The New Zealand Shearing Contractors Association (NZSCA) told the Government in July that keeping shearers out because of COVID-19 travel restrictions could harm farmers' incomes and cause animal welfare issues for unshorn sheep wilting in the summer heat.
There were further talks last month, and on Friday Immigration New Zealand said border exemptions had been granted for up to 60 shearers to enter the country between January and March.
Conditions include that they have to have at least two years' experience and be contracted by an approved NZSCA employer.
The association's president, Mark Barrowcliffe, said it would now be working with overseas shearers to make sure the right paperwork had been completed, so that when spots in managed isolation became available after Christmas, they would be able to take advantage of them.
Barrowcliffe said while the industry waited for help from overseas to arrive, it was utilising the local workforce as best as it possibly could, including moving shearers between the North and the South Island.
"Every shearer we can get now is helping out, every fine day at the moment is helping out, so we're working at ticking off the boxes day by day ... and everyone is working to help mitigate a problem that's looming around the corner."
Federated Farmers meat and wool chair William Beetham said the decision was fantastic news for farmers and the shearing industry.

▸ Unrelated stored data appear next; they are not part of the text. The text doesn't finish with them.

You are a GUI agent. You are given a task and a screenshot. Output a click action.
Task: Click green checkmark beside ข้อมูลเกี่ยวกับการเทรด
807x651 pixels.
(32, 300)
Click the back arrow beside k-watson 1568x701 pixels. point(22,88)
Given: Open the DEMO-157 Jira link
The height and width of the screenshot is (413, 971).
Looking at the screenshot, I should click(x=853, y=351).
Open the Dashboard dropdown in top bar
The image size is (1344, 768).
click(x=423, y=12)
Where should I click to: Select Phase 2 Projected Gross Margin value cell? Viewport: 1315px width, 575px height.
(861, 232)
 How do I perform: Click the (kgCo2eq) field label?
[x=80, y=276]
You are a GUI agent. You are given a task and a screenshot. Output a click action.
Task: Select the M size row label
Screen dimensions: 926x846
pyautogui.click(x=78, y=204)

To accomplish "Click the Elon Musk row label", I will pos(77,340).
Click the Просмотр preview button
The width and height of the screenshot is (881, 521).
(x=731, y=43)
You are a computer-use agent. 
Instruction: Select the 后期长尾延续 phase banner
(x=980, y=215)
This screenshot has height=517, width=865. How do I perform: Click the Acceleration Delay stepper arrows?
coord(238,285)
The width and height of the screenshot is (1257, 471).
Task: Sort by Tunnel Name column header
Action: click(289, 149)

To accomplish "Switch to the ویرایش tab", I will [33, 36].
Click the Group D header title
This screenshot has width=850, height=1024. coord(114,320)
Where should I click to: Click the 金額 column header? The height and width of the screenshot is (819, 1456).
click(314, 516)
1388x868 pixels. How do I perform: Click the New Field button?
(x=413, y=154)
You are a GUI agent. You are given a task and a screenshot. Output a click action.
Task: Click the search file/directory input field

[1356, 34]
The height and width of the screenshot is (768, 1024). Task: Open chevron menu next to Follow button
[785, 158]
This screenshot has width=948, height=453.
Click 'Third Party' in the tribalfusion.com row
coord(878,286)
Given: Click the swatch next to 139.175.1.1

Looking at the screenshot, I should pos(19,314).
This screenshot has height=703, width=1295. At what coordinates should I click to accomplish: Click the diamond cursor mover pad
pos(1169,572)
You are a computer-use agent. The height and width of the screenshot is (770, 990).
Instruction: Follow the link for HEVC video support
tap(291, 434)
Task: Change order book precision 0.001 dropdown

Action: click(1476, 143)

"We really appreciate how hard it has been for the government to manage this issue and keep New Zealand safe and we really appreciate the fact that they understand the importance of animal welfare and have provided these exemptions."
Beetham said demand for shearers peaked in January and February, so getting the workers through managed isolation and onto farms as fast as possible would be the priority.
"We now have an opportunity to work with the authorities and with the government to do our best to get the shearers on the ground and shearing as quickly as possible."
Beetham said COVID-19 had highlighted the local workforce shortage within New Zealand, and hoped this would lead to change.
"I also would like to think it's been a really big wake-up call for the industry how we need to focus on capability within New Zealand, so there's a real opportunity for us there going forward to be better at developing our own capability."